- Posted September 27, 2011 by
This iReport is part of an assignment:
Boot camp: Headline writing & story building
My Final Story
1. He Wears a "Blue Collar"
2. Life of a Blue Collar Worker
3. 13 hours for $3.5
Based on the Philippine Labor Force Survey (LFS), about 37.1 million Filipinos are employed as of July 2011. This figure was 2.4 percent higher than the 36.2 million employed Filipinos posted in July 2010. Laborers and unskilled workers comprised 32.6 percent of the total employed population, making them the largest workforce. This occupation group is descriptively known as the “blue-collar workers.” Workers who fall under this category generally do unskilled tasks or manual labor and usually have low income.
Gie Paderna, 25 years old, is one of the many Filipino blue collar workers. He has worked as a store vendor at Cabuyao Market Place, Laguna province. The store sells eggs, plastic bags and cooking oil. He interacts with customers literally every day. As a store vendor, he is responsible for the customers’ satisfaction, store inventories, order processing, and the store’s orderliness.
Gie started working at the age of 17. They are nine in the family, including his parents. He attended college for one semester with Management as his course and opted not to continue because of financial matter. “I am working very hard not just for myself, but for my parents and most importantly, for my family,” says Gie.
Currently, Gie works from 6:30 AM until 7:30 PM, total of 13 hours a day. He earns a monthly salary of $105, or $3.5 each day. Last year, his salary was $93. In short, he works 13 hours a day for $3.5. If the store sold more than the usual, he would get an incentive. He does not have any day-off; hence he works literally every day. A report published in 1997 by the Pacific Bridge Incorporated showed that in the Philippines, the rural minimum blue collar wage is as low as $4.50 a day while the minimum wage in Manila (capital of Philippines) is about $5.60. After almost 13 years, blue collar wages in the country still remain low. Many labor organizations in the Philippines persistently protest this issue of salary increase.
In terms of employee-employer relationship, Gie is glad to say that he does have a good relationship with his employer. “We are okay. In fact, I could borrow money from him. Also, if I am sick he would help me financially and my salary is still the same, no deduction.” Gie got easily accepted from his job. According to him, he just passed a simple Biodata and that was it. One of his brothers is also a store vendor at the store where he works, who earns as same as him.

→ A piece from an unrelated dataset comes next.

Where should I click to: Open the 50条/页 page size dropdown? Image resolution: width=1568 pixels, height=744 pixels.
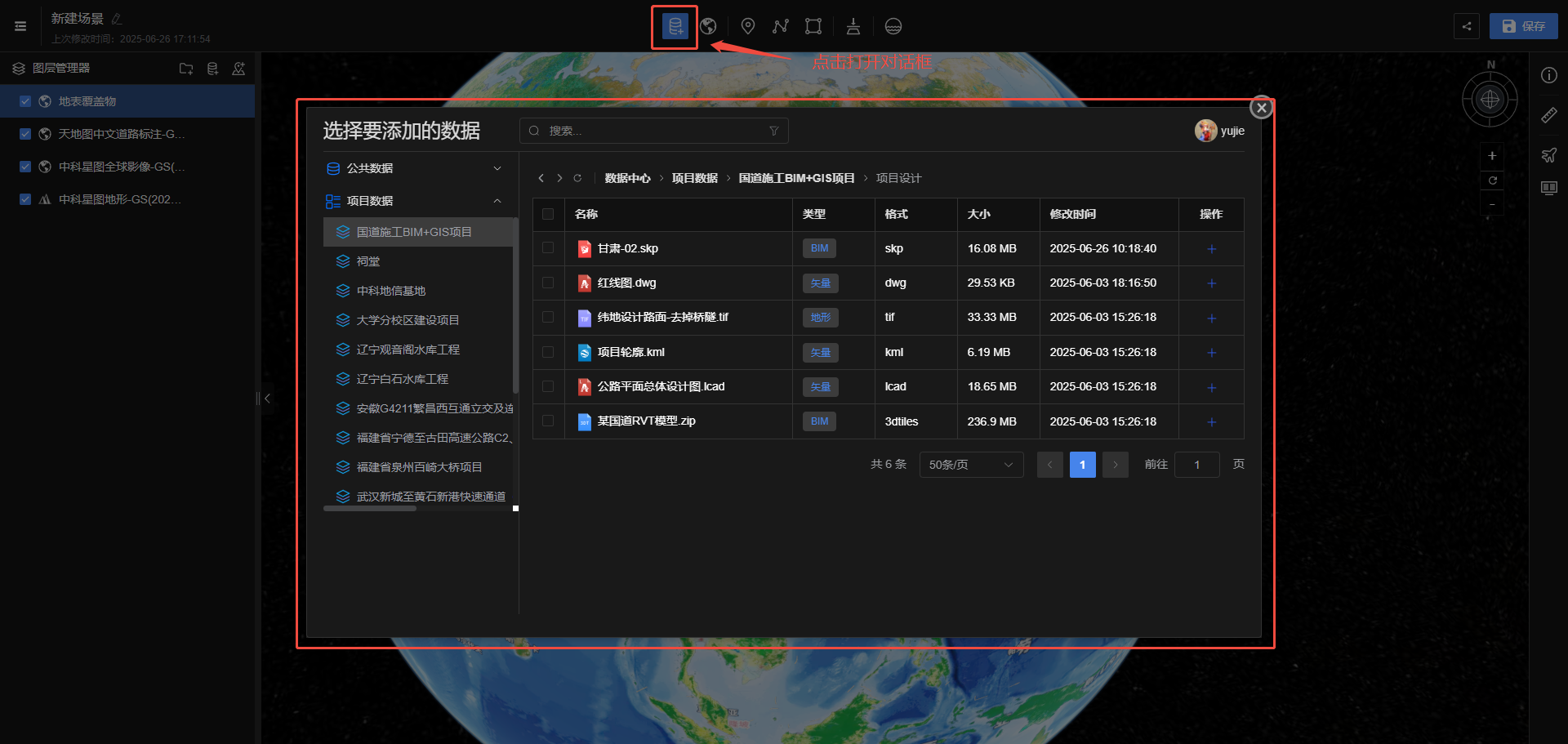tap(970, 465)
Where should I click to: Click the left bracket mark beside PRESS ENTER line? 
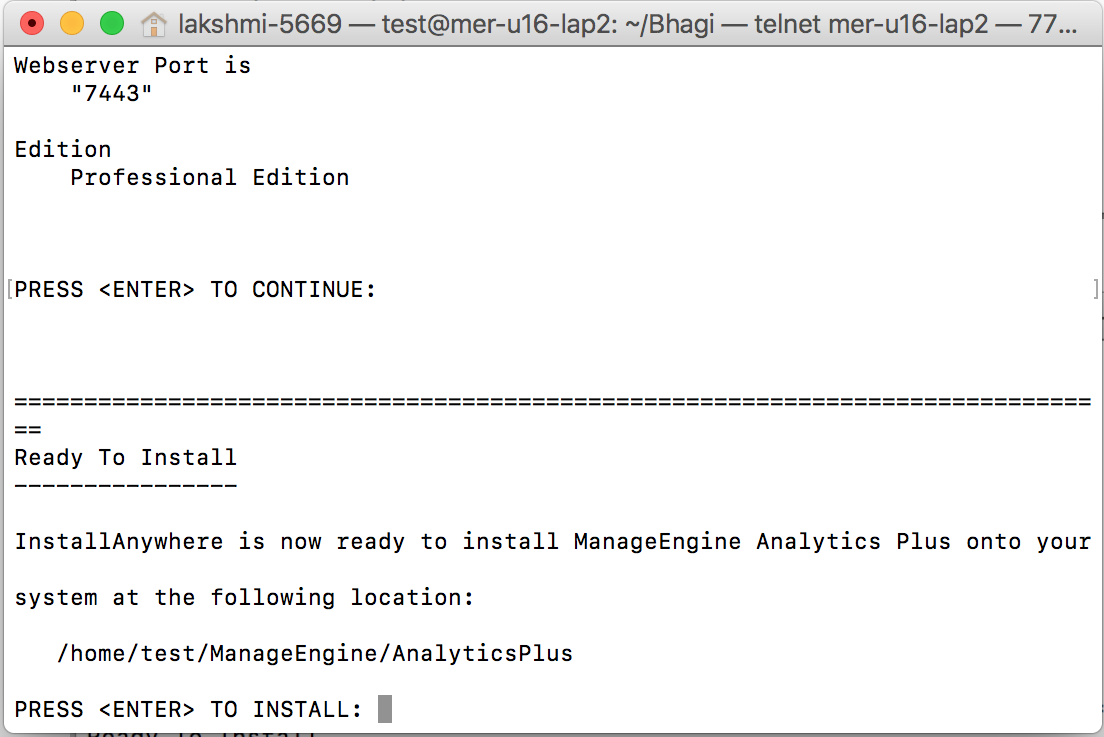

One of the main mandatory benefits of employees in the Philippines is the Social Security System (SSS). The scopes of SSS benefits are employees’ sickness, maternity, retirement, disability, death and funeral, and compensation. Under the Philippine law, “All persons under the age of 60 who earn income from employment of more than P1,000 per month are required to contribute to the SSS.” According to Gie, he is an SSS member but is not sure of the benefits. Unlike him, a great number of self-employed workers and their employees are not SSS members. Based on the study of Dr. Bach M. Macaraya, there are several reasons for this. First, the income of the self-employed is low. Second, offices of the SSS are often located in urban areas. Lastly, self-employed are unaware of the importance of social security. The latter reason is what the most prevalent. He suggested an intensive information campaign of the importance of SSS from the government.
As a worker, Gie does not want to join those workers who conduct rallies about issues regarding employees’ rights and benefits. He said that it is nonsense. Moreover, he knows his rights as a worker but is not aware of the Labor Code of the Philippines. “What I am aware of is the fact that I am working legally. I believe this is more important. I have my family to support.” Finally, his working principles are to help increase the store’s sales and to help his employer.
As Gie put it this way, his work is both easy and hard. He is satisfied with his job and dreams of having his own business to run. He personally does not care of wearing a "blue collar" tag.